The programme’s case for Thatcher, made by presenter Jane Garvey, consisted, in its entirety, of the following statement: “Can I just take up the cause of Margaret Thatcher, not necessarily one I … the listeners will support me taking up”. Garvey then goes on to make precisely no case at all [she literally says nothing]. This non-existent/non-aural case is, nonetheless, challenged by panellist Ayesha Hazarika, a former Labour adviser, who informs us that, “it’s not just about personal achievement, it’s about women helping other women”. Thatcher, we must infer, did not help women. And, according to Hazarika, she was “not known for being terribly sisterly to her other colleagues”. ‘Sisterliness’, unlike ‘power’, being an apparent pre-condition of inclusion onto the power list. Hazarika went on to suggest that instead of Thatcher, Harriet Harman be nominated. Or Diane Abbot. Or Michelle Obama (Hazarika: “I would … say that Michelle Obama has actually had quite a profound effect”).
This is the crucial flaw present in gender identity politics – it is defined as much by that which it rejects as by that which it accepts. There is an impetus, in championing the group identity, towards ever smaller, ever ‘purer’ numbers. In doing so, it ceases to actually represent the group it purports to defend. Mrs Thatcher and all of the women who admire her are immediately dismissed as being borderline immoral. Such an approach contains a ‘built in irrelevance’, whereby large numbers of women are wilfully excluded from a supposedly ‘woman’s movement’.
The snobbery of The Sisterhood is underlined when we consider some of the people that the Women’s Hour’s panel did feel were worthy of nomination (besides Hillary):
Sarah Kane, a disturbed playwright who killed herself whilst still in her twenties, and whose work consists almost entirely of grotesque sex acts and violence; Carol Churchill, another playwright, who wrote Seven Jewish Children, described by Howard Jacobson as “hate-fuelled”; Laura Bates, the head of Everyday Sexism; and Carmen Callil, the woman who founded the publisher Virago. At one point the name Gina Miller (the anti-Brexit campaigner) is even suggested. As. Being. One. Of. The. Seven. Most. Important. Women. In. Britain. Since. 1946.

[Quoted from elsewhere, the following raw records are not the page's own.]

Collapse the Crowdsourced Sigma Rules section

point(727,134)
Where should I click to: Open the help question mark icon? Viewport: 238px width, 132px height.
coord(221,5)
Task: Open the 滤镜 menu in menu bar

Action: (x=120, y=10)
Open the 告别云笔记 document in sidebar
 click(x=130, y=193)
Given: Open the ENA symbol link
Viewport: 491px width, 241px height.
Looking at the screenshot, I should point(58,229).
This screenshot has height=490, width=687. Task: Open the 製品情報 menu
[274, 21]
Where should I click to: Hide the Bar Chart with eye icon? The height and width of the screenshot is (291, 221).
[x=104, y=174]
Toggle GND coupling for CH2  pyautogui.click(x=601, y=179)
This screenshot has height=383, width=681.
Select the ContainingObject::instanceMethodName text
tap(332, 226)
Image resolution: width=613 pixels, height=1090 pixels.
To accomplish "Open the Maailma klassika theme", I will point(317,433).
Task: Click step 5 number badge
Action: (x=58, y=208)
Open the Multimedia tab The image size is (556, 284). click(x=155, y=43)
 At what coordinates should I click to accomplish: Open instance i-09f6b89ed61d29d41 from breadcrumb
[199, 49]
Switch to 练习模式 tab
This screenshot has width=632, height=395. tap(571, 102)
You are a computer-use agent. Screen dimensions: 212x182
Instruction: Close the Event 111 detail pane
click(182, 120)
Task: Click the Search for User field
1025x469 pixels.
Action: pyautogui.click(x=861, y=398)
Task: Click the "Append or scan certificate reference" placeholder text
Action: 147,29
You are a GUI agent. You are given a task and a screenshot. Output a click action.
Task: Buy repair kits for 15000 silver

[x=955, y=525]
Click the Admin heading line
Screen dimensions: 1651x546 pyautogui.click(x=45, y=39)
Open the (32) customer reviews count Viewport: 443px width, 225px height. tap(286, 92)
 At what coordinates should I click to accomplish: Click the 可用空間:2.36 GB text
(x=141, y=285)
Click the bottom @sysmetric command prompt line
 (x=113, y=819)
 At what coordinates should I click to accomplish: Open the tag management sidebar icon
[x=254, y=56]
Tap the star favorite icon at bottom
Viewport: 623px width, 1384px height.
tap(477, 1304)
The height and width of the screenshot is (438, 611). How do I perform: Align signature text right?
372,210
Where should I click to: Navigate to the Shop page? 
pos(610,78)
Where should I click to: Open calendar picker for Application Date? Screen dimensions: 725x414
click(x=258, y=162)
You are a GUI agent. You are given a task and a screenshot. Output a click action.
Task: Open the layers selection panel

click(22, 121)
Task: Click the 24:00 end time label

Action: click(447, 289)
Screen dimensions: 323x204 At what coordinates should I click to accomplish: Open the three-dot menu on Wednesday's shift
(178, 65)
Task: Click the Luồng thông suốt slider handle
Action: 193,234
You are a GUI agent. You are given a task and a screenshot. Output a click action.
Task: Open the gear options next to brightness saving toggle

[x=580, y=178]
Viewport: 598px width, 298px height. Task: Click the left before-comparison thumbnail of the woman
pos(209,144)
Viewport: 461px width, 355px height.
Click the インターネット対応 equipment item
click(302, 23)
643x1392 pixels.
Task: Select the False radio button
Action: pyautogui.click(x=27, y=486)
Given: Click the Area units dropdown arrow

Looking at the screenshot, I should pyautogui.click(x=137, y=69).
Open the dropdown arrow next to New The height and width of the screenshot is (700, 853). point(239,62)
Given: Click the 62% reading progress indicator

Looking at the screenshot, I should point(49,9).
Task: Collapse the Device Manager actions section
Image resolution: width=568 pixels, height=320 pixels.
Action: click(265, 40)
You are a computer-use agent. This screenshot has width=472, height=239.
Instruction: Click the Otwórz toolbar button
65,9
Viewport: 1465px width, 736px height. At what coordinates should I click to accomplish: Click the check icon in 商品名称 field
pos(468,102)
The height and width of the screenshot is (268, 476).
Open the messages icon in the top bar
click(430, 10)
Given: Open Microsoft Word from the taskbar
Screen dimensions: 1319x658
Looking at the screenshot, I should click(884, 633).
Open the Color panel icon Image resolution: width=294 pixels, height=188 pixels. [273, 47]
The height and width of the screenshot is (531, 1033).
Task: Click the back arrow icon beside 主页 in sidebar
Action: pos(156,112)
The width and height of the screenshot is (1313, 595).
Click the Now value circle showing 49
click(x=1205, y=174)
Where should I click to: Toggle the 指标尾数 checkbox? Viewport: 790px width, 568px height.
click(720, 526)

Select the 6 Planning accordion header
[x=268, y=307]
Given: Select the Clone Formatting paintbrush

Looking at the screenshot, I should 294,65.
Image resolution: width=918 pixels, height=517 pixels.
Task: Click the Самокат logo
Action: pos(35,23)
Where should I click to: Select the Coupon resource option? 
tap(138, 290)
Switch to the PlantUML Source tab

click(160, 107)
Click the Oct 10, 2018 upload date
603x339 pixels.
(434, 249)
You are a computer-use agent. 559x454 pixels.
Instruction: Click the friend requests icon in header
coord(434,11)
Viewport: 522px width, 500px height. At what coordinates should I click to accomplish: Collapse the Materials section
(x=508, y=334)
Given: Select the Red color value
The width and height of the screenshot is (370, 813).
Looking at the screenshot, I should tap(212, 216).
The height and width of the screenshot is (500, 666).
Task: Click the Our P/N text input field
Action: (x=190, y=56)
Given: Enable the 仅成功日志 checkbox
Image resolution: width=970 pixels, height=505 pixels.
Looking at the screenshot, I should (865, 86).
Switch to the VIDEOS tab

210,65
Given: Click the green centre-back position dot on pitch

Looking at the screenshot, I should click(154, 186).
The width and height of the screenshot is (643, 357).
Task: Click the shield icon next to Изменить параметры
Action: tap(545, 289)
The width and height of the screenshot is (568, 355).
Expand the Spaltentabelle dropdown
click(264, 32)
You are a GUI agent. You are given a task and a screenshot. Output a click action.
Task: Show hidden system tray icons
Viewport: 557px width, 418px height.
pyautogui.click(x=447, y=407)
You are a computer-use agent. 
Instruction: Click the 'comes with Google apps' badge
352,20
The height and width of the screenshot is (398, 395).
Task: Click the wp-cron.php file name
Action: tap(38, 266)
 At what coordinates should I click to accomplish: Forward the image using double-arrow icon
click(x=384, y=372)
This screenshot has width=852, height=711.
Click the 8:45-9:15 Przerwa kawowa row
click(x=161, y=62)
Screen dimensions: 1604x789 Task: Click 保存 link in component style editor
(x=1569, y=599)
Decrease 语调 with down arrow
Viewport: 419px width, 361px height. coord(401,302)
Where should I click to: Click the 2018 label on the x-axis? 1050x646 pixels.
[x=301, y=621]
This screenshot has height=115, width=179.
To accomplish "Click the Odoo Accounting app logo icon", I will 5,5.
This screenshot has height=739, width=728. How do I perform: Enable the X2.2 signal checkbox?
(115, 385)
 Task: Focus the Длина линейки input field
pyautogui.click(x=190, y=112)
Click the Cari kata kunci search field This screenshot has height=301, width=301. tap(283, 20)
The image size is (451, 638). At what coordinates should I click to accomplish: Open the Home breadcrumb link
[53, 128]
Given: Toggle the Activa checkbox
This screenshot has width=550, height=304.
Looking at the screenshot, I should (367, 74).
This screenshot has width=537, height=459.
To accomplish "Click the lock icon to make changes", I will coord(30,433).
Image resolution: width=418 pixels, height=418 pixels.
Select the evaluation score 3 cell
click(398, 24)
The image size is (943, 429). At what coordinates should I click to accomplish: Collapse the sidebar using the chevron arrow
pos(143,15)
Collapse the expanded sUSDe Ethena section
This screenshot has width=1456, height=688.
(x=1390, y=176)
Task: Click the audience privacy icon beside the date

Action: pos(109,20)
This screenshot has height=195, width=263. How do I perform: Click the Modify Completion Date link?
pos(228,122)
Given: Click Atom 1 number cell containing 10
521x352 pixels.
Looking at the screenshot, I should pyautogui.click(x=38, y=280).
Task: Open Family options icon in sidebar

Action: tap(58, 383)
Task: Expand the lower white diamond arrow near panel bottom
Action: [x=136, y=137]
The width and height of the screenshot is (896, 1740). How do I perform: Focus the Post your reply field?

Here, the pride of womanhood is just a great big pile of grievance. It is leftfield and elitist. And it is this species of ‘pride’ that Hillary chose to trade upon in the election. She is at one with the toffee-nosed feminism of Woman’s Hour. For many women – many of the deplorables – the sight of Hillary, this most privileged of ladies, waving her ‘woman [victim] card’ about (“deal me in!”) was nauseating. Hillary is rubbish. She married the ‘right’ man and that is all. She is an affront to equality. Her gender politics sealed her fate.
Woman’s Hour, however, can never be voted out.